Instructions to follow:
Reproduce the article on hiring skills for managers and business owners below verbatim, from its title through its final sentence.
## BEGIN Excerpt to read
9 Must Have Hiring Skills For Managers And Business Owners
- 1. Verbal Communication Skills
- 2. Social Perceptiveness Skills
- 3. Rapport Building Skills
- 4. Ability To Judge People
- 5. Decision Making Skills
- 6. Not Being A Perfectionist (Dealing With Ambiguity)
- 7. Negotiation Skills
- 8. Planning and Strategic Thinking Skills
- 9. Being Comfortable With Smarter People
- In Conclusion
I have assisted many hiring managers over my years as a recruiter and have seen many good hiring decisions made. I have also seen hiring managers make the same mistakes over and over again, and wonder where did they go wrong.
In this article, I identify and explain 9 hiring and recruitment skills that hiring managers and small business owners need to have. These skills will help any manager succeed at hiring their ideal job candidate.
These skills are:
- Verbal Communication Skills
- Social Perceptiveness Skills
- Rapport Building Skills
- Ability To Judge People
- Decision Making Skills
- Not Being A Perfectionist (Dealing With Ambiguity)
- Negotiation Skills
- Planning And Strategic Thinking Skills
- Being Comfortable With Smarter People
I am limiting this list of skills to those skills mainly needed during the recruitment process. By recruitment process, I mean the whole end-to-end recruitment process, from job applications to the final decision, and not just the job interviews.
Note that although there is some overlap, these skills are NOT the exact same for recruiters. A recruiter will work through the recruitment process with the hiring manager, but may never see the hired candidate ever again. The hiring manager will be the one ‘left holding the bag’ so to speak, so it is in your best interest as a hiring manager that the bag you are holding is a great one.
If you want to learn more about these skills continue reading, or just skip ahead to the skill you are most interested in.
## END Excerpt to read
## BEGIN Dataset extract
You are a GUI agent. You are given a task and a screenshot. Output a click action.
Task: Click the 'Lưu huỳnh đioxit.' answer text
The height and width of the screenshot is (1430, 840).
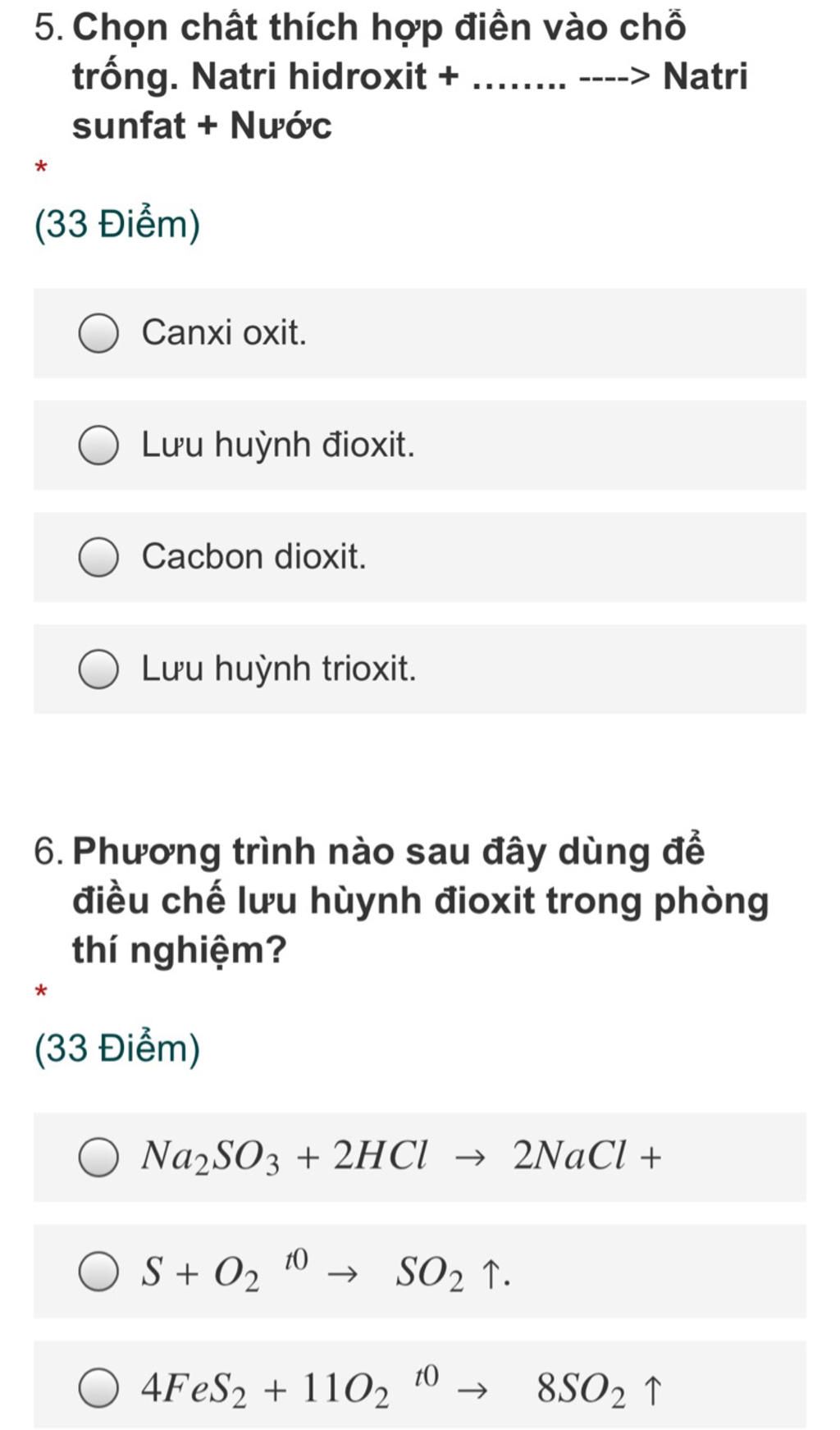(x=278, y=445)
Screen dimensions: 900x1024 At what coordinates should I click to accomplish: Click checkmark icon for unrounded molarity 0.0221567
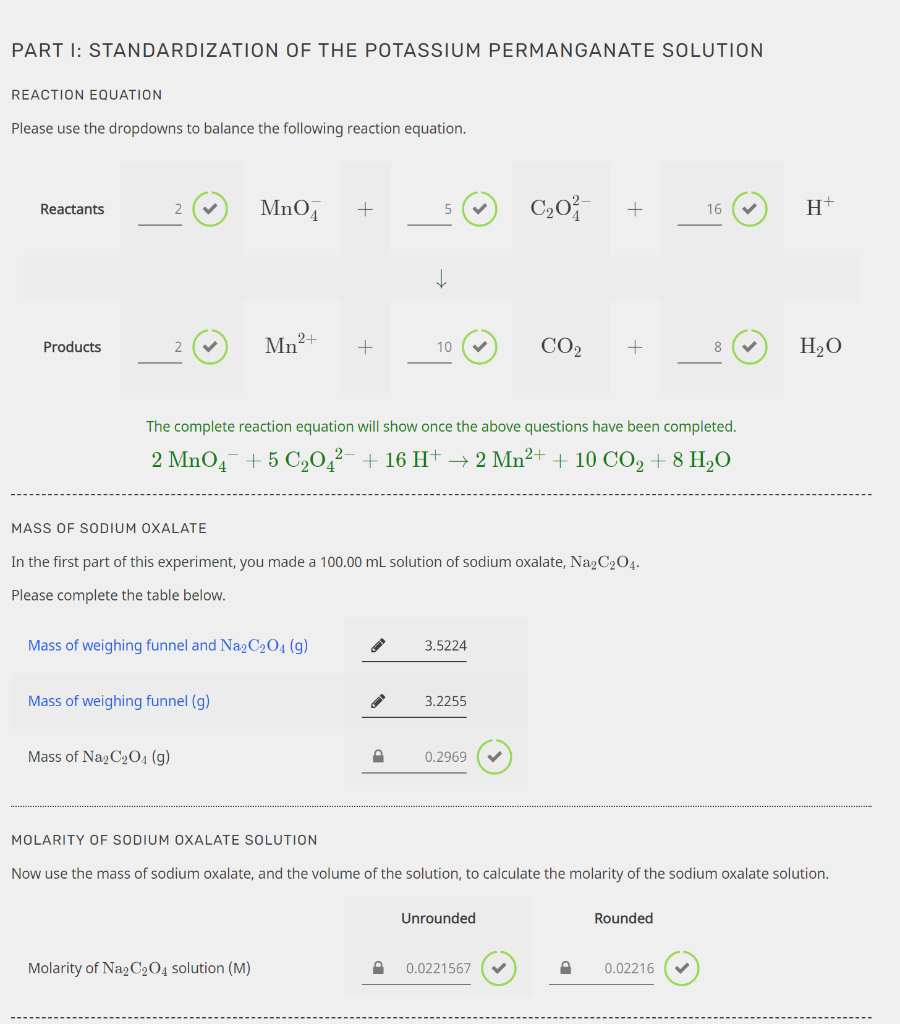click(499, 968)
## END Dataset extract
Answer to the exercise:
9 Must Have Hiring Skills For Managers And Business Owners
- 1. Verbal Communication Skills
- 2. Social Perceptiveness Skills
- 3. Rapport Building Skills
- 4. Ability To Judge People
- 5. Decision Making Skills
- 6. Not Being A Perfectionist (Dealing With Ambiguity)
- 7. Negotiation Skills
- 8. Planning and Strategic Thinking Skills
- 9. Being Comfortable With Smarter People
- In Conclusion
I have assisted many hiring managers over my years as a recruiter and have seen many good hiring decisions made. I have also seen hiring managers make the same mistakes over and over again, and wonder where did they go wrong.
In this article, I identify and explain 9 hiring and recruitment skills that hiring managers and small business owners need to have. These skills will help any manager succeed at hiring their ideal job candidate.
These skills are:
- Verbal Communication Skills
- Social Perceptiveness Skills
- Rapport Building Skills
- Ability To Judge People
- Decision Making Skills
- Not Being A Perfectionist (Dealing With Ambiguity)
- Negotiation Skills
- Planning And Strategic Thinking Skills
- Being Comfortable With Smarter People
I am limiting this list of skills to those skills mainly needed during the recruitment process. By recruitment process, I mean the whole end-to-end recruitment process, from job applications to the final decision, and not just the job interviews.
Note that although there is some overlap, these skills are NOT the exact same for recruiters. A recruiter will work through the recruitment process with the hiring manager, but may never see the hired candidate ever again. The hiring manager will be the one ‘left holding the bag’ so to speak, so it is in your best interest as a hiring manager that the bag you are holding is a great one.
If you want to learn more about these skills continue reading, or just skip ahead to the skill you are most interested in.